• [AVAILABLE DATA]
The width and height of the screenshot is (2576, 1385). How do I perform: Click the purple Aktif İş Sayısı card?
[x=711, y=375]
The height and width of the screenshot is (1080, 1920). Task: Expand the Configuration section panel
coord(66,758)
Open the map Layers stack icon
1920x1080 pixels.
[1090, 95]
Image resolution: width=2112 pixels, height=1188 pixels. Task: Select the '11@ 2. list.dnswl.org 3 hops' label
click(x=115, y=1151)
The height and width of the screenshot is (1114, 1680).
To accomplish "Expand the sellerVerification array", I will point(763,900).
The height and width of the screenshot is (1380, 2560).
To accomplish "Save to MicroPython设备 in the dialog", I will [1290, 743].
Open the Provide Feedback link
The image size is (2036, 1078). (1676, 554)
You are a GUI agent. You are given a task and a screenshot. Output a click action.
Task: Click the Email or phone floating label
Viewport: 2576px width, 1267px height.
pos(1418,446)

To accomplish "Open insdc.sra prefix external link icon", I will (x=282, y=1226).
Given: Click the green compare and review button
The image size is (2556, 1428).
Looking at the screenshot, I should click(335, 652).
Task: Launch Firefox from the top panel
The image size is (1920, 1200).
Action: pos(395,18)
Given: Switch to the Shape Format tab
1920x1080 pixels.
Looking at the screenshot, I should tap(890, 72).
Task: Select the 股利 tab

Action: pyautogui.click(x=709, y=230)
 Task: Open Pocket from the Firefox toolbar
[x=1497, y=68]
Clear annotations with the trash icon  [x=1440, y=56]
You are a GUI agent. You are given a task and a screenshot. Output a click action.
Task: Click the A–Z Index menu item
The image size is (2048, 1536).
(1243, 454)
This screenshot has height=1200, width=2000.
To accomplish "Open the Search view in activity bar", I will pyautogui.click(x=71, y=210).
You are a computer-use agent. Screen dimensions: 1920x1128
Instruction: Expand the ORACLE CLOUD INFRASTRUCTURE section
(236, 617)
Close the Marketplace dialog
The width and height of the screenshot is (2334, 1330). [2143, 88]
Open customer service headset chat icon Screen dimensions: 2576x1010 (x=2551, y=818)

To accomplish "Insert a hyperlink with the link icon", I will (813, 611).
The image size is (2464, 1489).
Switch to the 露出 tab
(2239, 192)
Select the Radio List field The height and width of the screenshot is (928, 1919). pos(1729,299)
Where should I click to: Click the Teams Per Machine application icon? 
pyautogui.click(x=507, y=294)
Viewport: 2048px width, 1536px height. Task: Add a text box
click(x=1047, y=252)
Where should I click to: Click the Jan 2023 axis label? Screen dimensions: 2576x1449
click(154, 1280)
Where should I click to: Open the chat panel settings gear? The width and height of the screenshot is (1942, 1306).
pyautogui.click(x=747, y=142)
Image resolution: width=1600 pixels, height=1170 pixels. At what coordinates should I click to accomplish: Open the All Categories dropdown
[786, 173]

• [WHAT THE EXERCISE ASKS]
Print, without alteration, only the lines above between the one holding "Open the Provide Feedback link" and the one holding "Open customer service", inclusive.

• [COMPLETED EXERCISE]
Open the Provide Feedback link
The image size is (2036, 1078). (1676, 554)
You are a GUI agent. You are given a task and a screenshot. Output a click action.
Task: Click the Email or phone floating label
Viewport: 2576px width, 1267px height.
pos(1418,446)

To accomplish "Open insdc.sra prefix external link icon", I will (x=282, y=1226).
Given: Click the green compare and review button
The image size is (2556, 1428).
Looking at the screenshot, I should click(335, 652).
Task: Launch Firefox from the top panel
The image size is (1920, 1200).
Action: pos(395,18)
Given: Switch to the Shape Format tab
1920x1080 pixels.
Looking at the screenshot, I should tap(890, 72).
Task: Select the 股利 tab

Action: pyautogui.click(x=709, y=230)
 Task: Open Pocket from the Firefox toolbar
[x=1497, y=68]
Clear annotations with the trash icon  [x=1440, y=56]
You are a GUI agent. You are given a task and a screenshot. Output a click action.
Task: Click the A–Z Index menu item
The image size is (2048, 1536).
(1243, 454)
This screenshot has height=1200, width=2000.
To accomplish "Open the Search view in activity bar", I will pyautogui.click(x=71, y=210).
You are a computer-use agent. Screen dimensions: 1920x1128
Instruction: Expand the ORACLE CLOUD INFRASTRUCTURE section
(236, 617)
Close the Marketplace dialog
The width and height of the screenshot is (2334, 1330). [2143, 88]
Open customer service headset chat icon Screen dimensions: 2576x1010 (x=2551, y=818)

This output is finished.